Die Union rutscht in der Wählergunst weiter ab – auf einen neuen Tiefstand. Das geht aus einer Umfrage des Instituts Insa hervor. Die Koalitionsparteien CDU/CSU und SPD würden laut der Erhebung, über die die Bild-Zeitung berichtet, erstmals unter die 50-Prozent-Marke fallen und hätten damit so wenig Zustimmung wie nie zuvor.

Wenn am Sonntag Bundestagswahl wäre, käme die SPD laut Insa auf nur noch 19 Prozent. Die Unionsparteien erreichten demnach 30 Prozent.

Die rechtspopulistische AfD käme bis auf vier Punkte an die SPD heran und erreichte 15 Prozent. Die Grünen rangierten mit 13 Prozent vor der Linkspartei, die 9,5 Prozent der Wählerstimmen auf sich vereinen würde. Die FDP würde mit acht Prozent wieder in den Bundestag einziehen.

Für die Umfrage wurden Bild zufolge vom 25. bis zum 30. Mai mehr als 2.000 Wahlberechtigte befragt.

Streitigkeiten über Flüchtlingspolitik und AfD

In der Koalition hatte es in den vergangenen Wochen wegen der Flüchtlingspolitik, des Abkommens mit der Türkei zur Rücknahme von Flüchtlingen sowie des Umgangs mit der rechtspopulistischen AfD immer wieder Differenzen gegeben.

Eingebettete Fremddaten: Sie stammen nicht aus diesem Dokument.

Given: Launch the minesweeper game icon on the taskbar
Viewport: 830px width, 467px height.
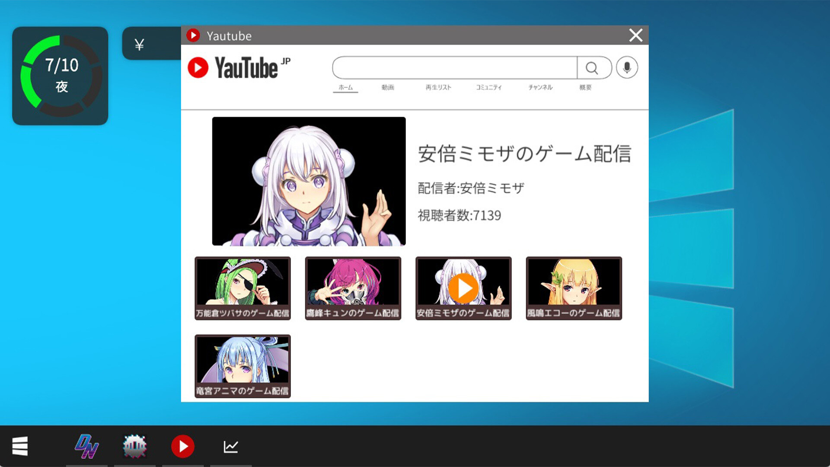Looking at the screenshot, I should (x=134, y=446).
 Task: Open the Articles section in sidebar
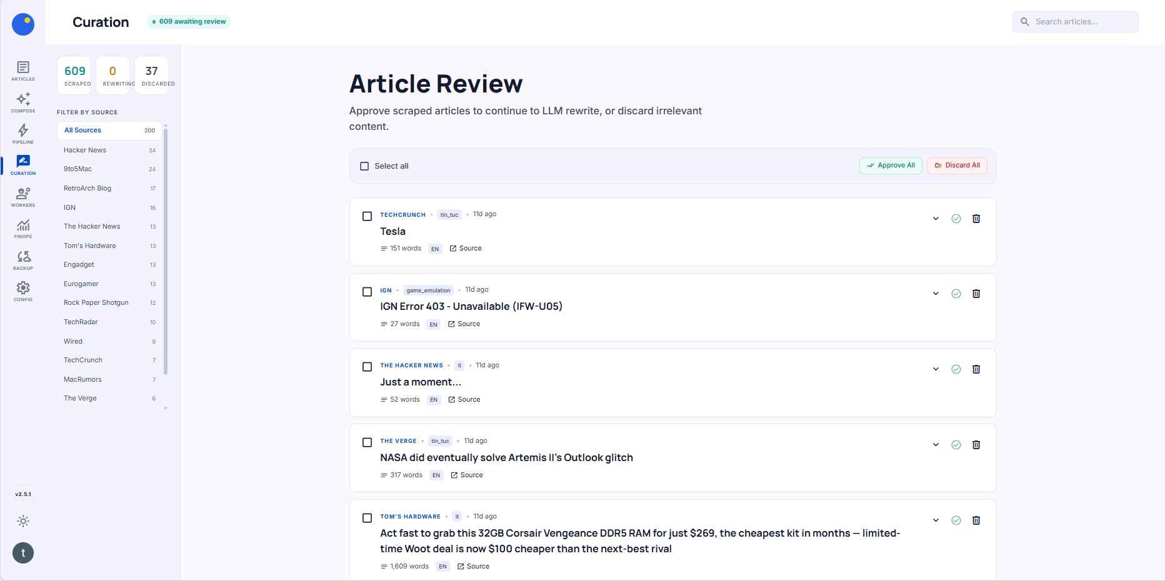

Ein Ende des Zwists von CSU und CDU sei nun wichtig, sagte Bundesinnenminister Thomas de Maizière (CDU) laut einem Bericht der Funke Mediengruppe. Unterschiedliche Auffassungen seien zwar Teil der Geschichte der Schwesterparteien. "Aber jetzt ist ein Zustand erreicht, der der Union im Ganzen schadet", sagte der Minister. 

Meinungsunterschiede sollten hinter verschlossenen Türen ausgetragen und nicht immer wieder öffentlich angefeuert werden. Auch weil die Zahl der Flüchtlinge erheblich zurückgegangen sei, "könnte die Dezibelstärke der Interviews ebenfalls zurückgeführt werden".

Zur Diskussion über den Umgang mit der AfD sagte de Maizière: "Leugnen, ignorieren, stigmatisieren: Das hat alles nicht funktioniert." Für richtig halte er eine sachliche, harte, aber im Ton höfliche und korrekte Auseinandersetzung. Der Innenminister mahnte: Die Union dürfe sich "nicht zum Opfer des Themensettings der AfD machen".